TEXTO DEL DOCUMENTO:
# [Aporte] Fuente regulada HV como para equipos valvulares



## Fogonazo (May 27, 2019)

Me encontré en una revista un interesante agregado como para un valvular, una fuente regulada estabilizada en base a un MOSFET de potencia y alta tensión con unas características muy interesantes, dignas de ser agregadas a un próximo proyecto.





​Espero que NO sea necesario aclarar que la fuente de tensión alterna en serie con la de contínua que aparece en la simulación fue colocada allí para comprobar el nivel de rechazo a la alterna 

*OJO al piojo*, el MOSFET es bastante específico y *NO *puede ser reemplazado por "Cualquier cosa"


----------



## diegomj1973 (May 27, 2019)

Simple y muy efectiva.

Un pequeño truquito: si se intercambian las posiciones de C1 y C2, se ganan entre unos 5 a 6 dB adicionales de atenuación de ripple en la banda de audio.


----------



## Fogonazo (May 27, 2019)

diegomj1973 dijo:


> Simple y muy efectiva.
> 
> Un pequeño truquito: si se intercambian las posiciones de C1 y C2, se ganan entre unos 5 a 6 dB de atenuación de ripple en la banda de audio.


Sip, lo comprobé en la simulación, pero preferí respetar el diagrama original.


----------

TAREA ASIGNADA:
Transcribe del hilo del foro, sin alterar nada, todo lo que aparece desde "Me encontré en" hasta llegar a "un próximo proyecto.". Apóyate únicamente en el hilo del foro.

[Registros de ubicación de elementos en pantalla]

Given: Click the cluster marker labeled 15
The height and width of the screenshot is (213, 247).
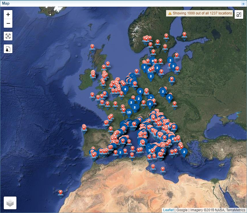Looking at the screenshot, I should (129, 112).
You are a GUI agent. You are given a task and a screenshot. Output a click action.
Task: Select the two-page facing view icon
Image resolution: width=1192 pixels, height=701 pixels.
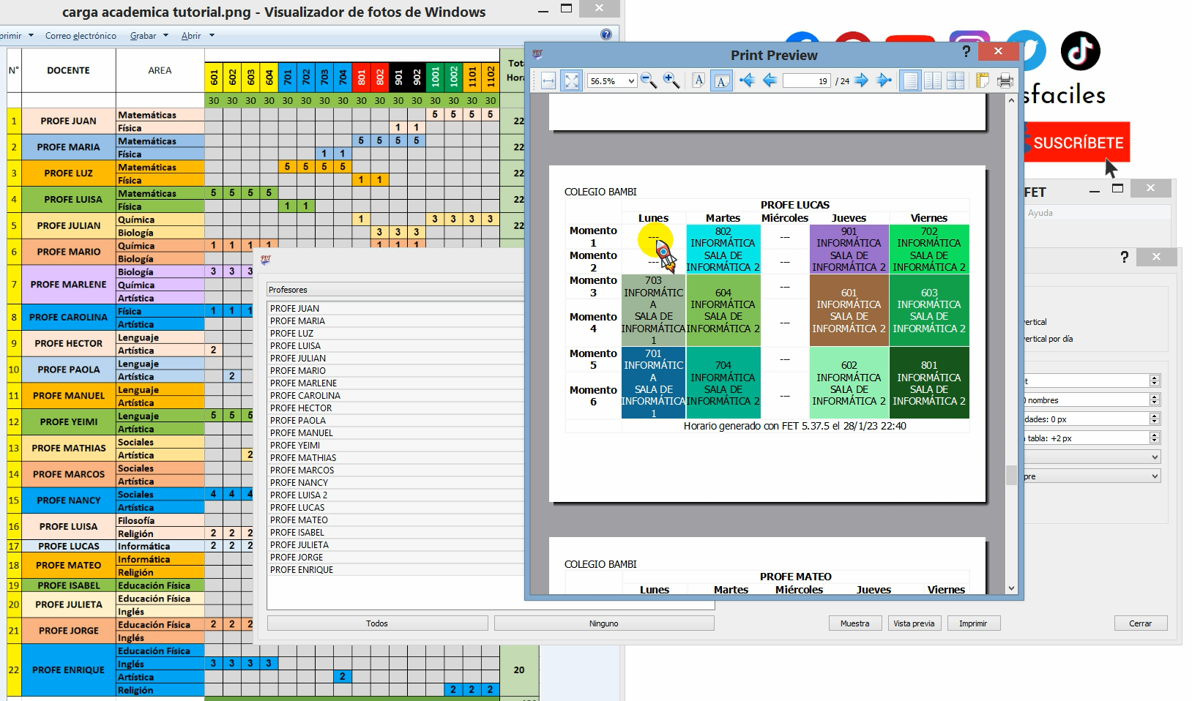pos(933,80)
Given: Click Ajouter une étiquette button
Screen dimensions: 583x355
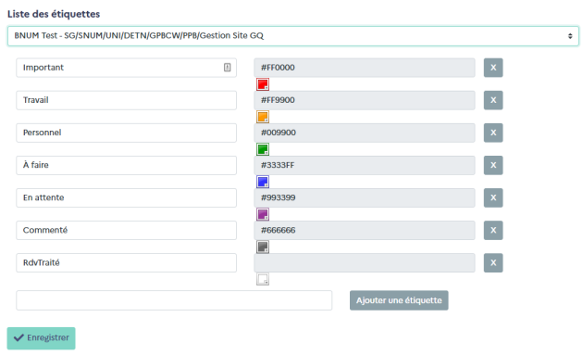Looking at the screenshot, I should (399, 300).
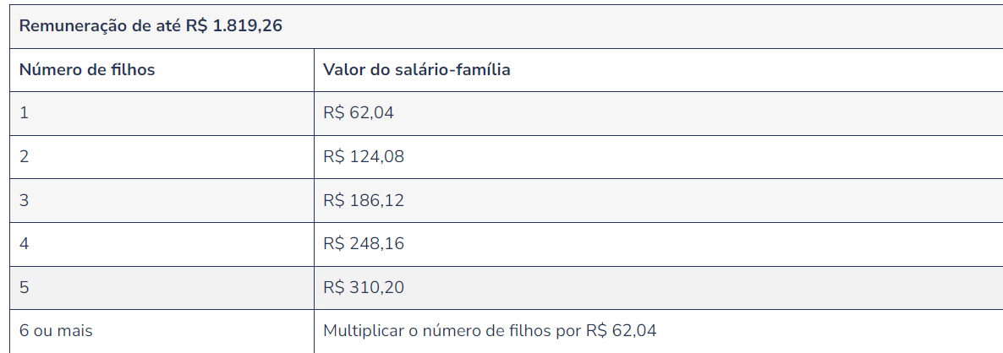
Task: Click the R$ 248,16 value cell
Action: (x=364, y=244)
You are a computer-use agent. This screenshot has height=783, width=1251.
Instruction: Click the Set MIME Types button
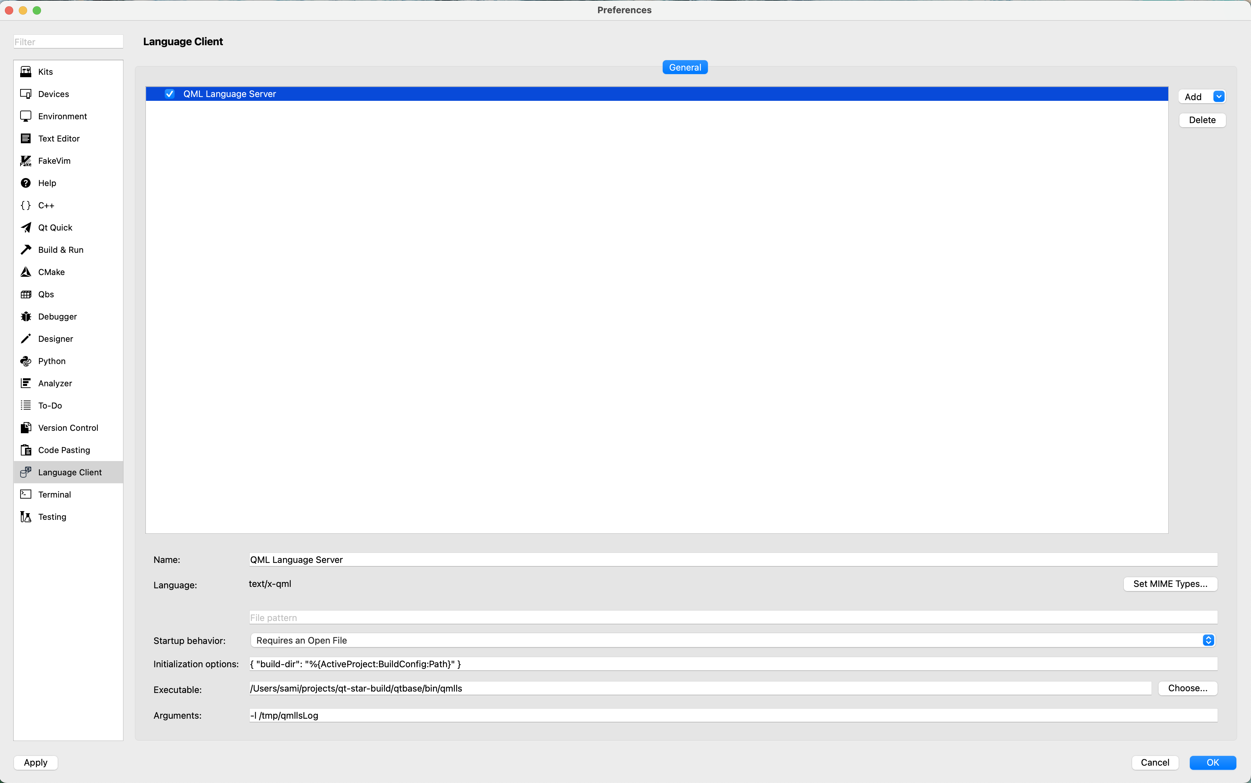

TAREA RESUELTA:
Me encontré en una revista un interesante agregado como para un valvular, una fuente regulada estabilizada en base a un MOSFET de potencia y alta tensión con unas características muy interesantes, dignas de ser agregadas a un próximo proyecto.